L’Observatoire des religions

Origines théologiques du concept moderne de propriété,

Librairie Droz, Genève, Paris. 1987

dimanche 23 septembre 2007 par Marie-France Renoux-Zagamé

Le but du livre est de montrer que la vision moderne du droit de propriété n’est à de nombreux égards que le réaménagement d’éléments empruntés à la théorie du domaine développée par les théologiens de la fin du Moyen Age et du début des Temps modernes. Autrement dit, l’idée assez généralement reçue à la fin du 18e siècle que la propriété constitue la mise en œuvre d’un droit inné, ou encore naturel, de l’homme sur les choses qui l’entourent, n’est pas seulement, comme on tend communément à le penser, l’œuvre des théoriciens de l’Ecole du droit naturel moderne, mais apparaît sur de nombreux points comme la version laïcisée d’une construction dont le premier modèle se trouve chez les penseurs de l’Eglise.
Notamment, l’idée que le domaine originairement détenu par l’homme est lui aussi en son essence un droit, c’est-à-dire une puissance dont il est illégitime d’entraver le développement [...] nous semble donc fondamentalement constituer la conséquence du lien établi par la pensée théologique entre le domaine divin et le domaine humain.
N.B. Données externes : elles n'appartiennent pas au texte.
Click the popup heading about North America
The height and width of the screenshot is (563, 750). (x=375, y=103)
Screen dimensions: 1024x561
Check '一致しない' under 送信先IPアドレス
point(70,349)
C’est parce que le domaine de l’homme participe du domaine de Dieu ou bien, pour certains, en prolonge l’action sur terre, le représente, qu’il constitue lui aussi, comme le domaine divin, un jus qui s’impose à tous.
Le livre de Marie-France Renoux-Zagamé, publié il y a vingt ans exactement, n’a pas pris une ride, et nous sommes heureux de le faire connaître à nos visiteurs.

Deuxième Partie : Vers la propriété, droit naturel de l’homme

Passage du dominium aux dominia particuliers et limités dont disposent effectivement les individus. C’est-à-dire montrer comment les propriétés que connaît le droit sont nées de ce domaine premier.
Nul doute que la division soit une nécessité.
Dieu n’a pas divisé. Comment dès lors comprendre que l’homme soit fondé à se substituer à Dieu pour partager ce que Dieu lui-même n’a pas partagé ? Surtout, comment éviter que cet acte de partage apparaisse comme le moment créateur des propriétés particulières ? Pour les individus en effet la propriété commence lorsque leur pouvoir sur un objet précis est protégé contre toute intervention extérieure. Mais alors, où est la part de Dieu ? 201

Les chiffres de ces notes de lecture renvoient à la pagination de l’ouvrage.